WORK TASK
Output the listing below exactly, minus its images.

MATERIAL FOR THIS TASK

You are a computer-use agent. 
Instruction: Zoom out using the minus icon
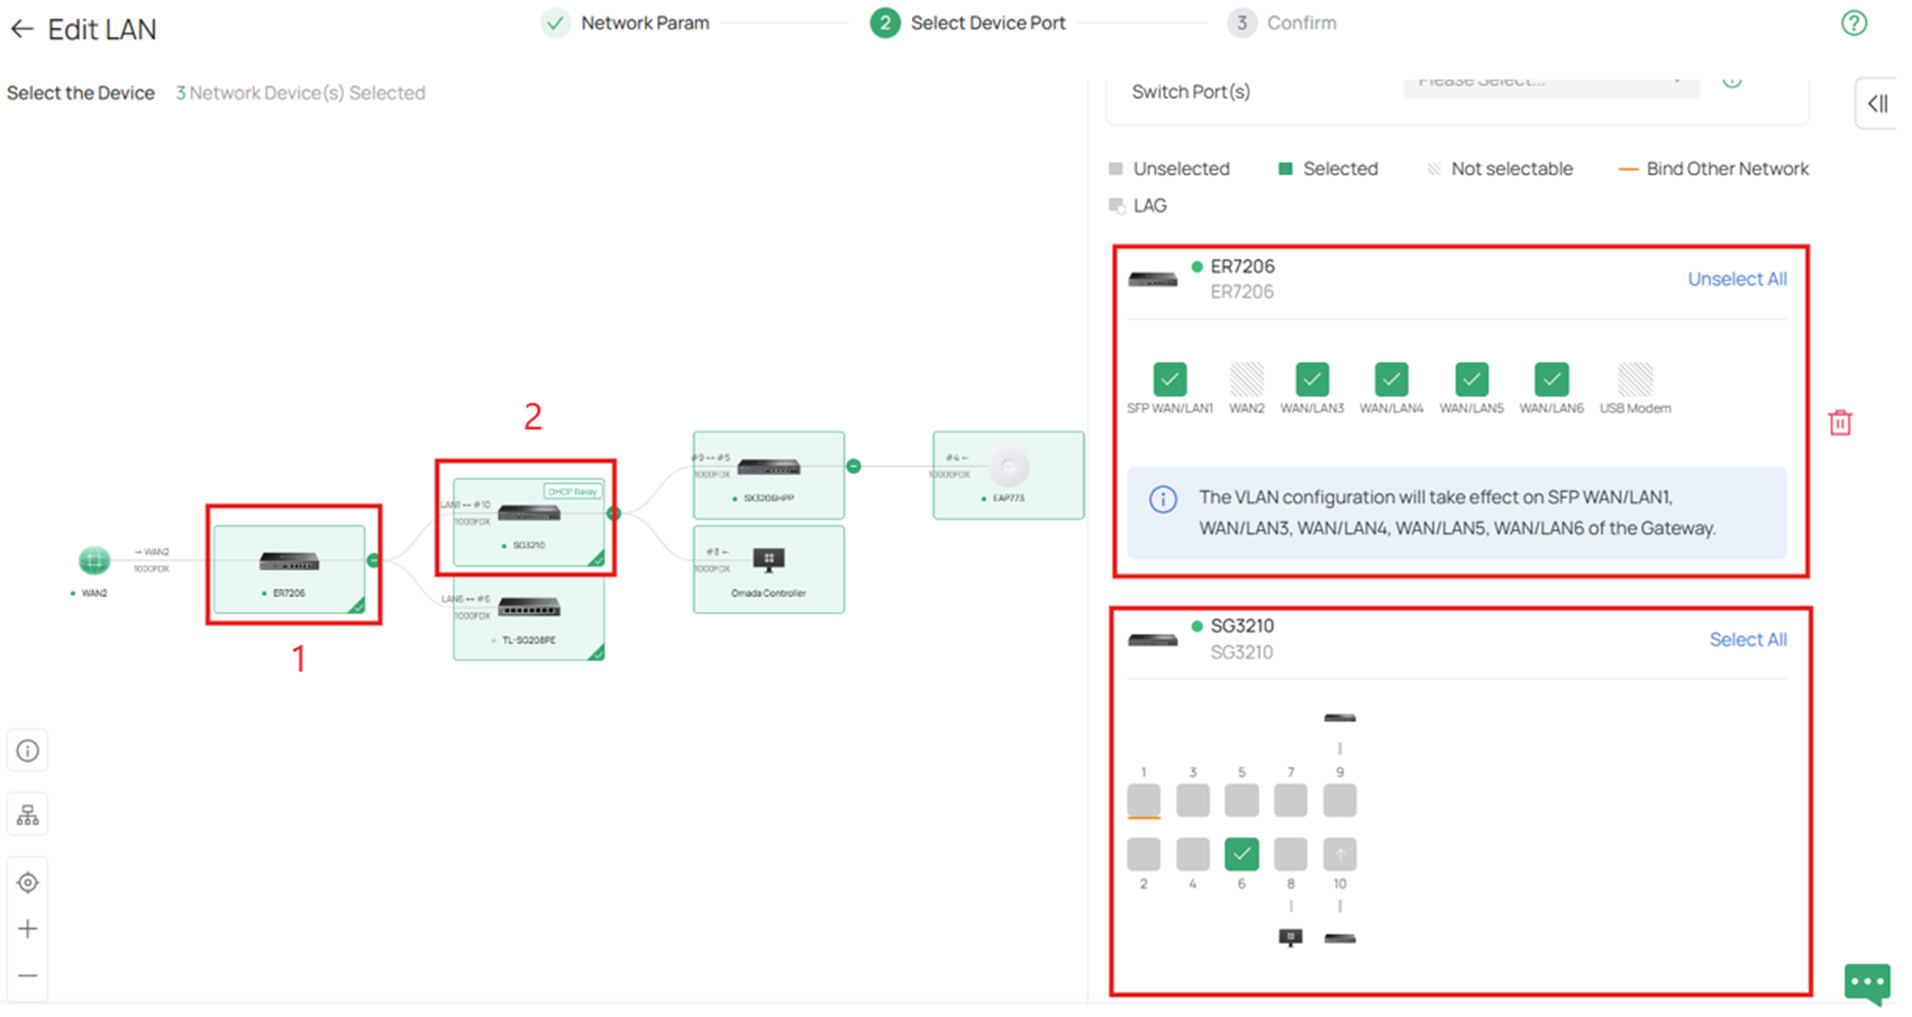[27, 975]
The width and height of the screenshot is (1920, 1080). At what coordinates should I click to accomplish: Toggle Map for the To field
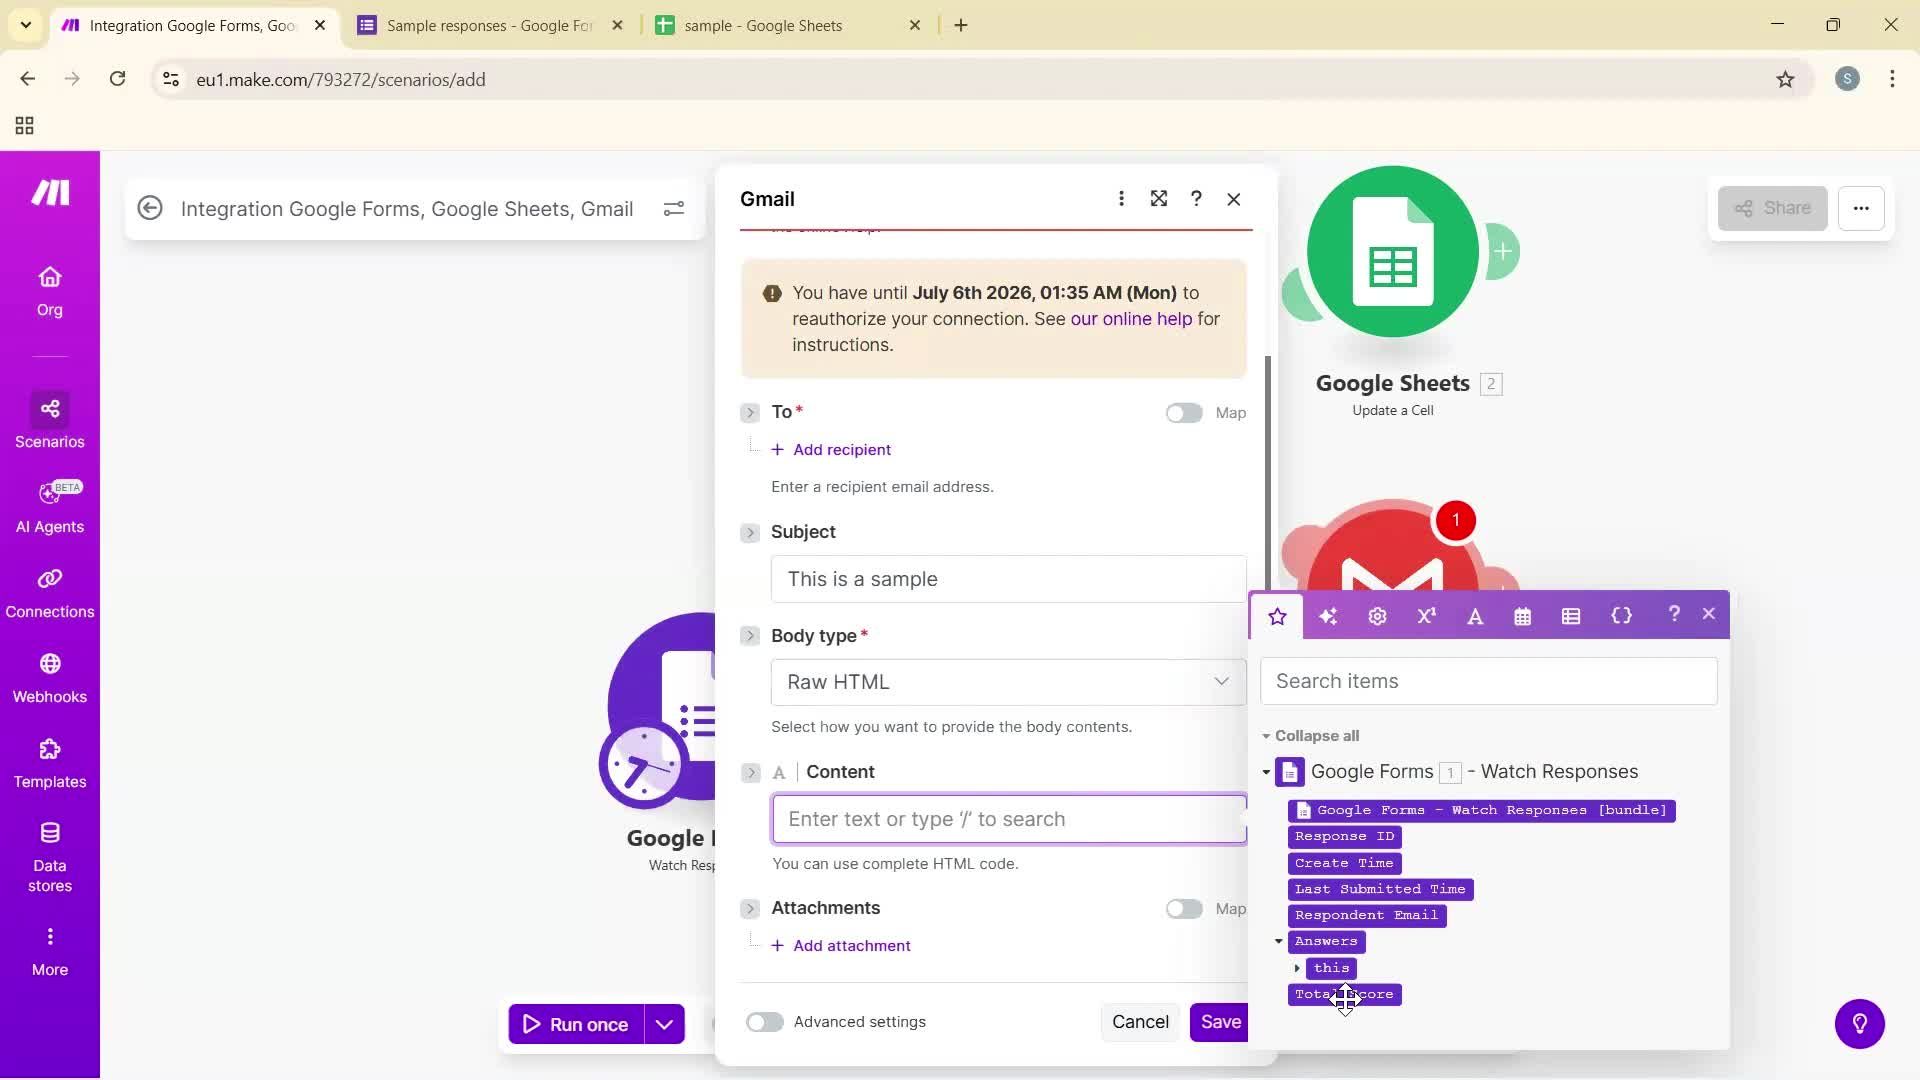click(x=1184, y=412)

YOUR RESPONSE
You are a computer-use agent. 
Instruction: Zoom out using the minus icon
[27, 975]
The width and height of the screenshot is (1920, 1080). At what coordinates should I click to accomplish: Toggle Map for the To field
click(x=1184, y=412)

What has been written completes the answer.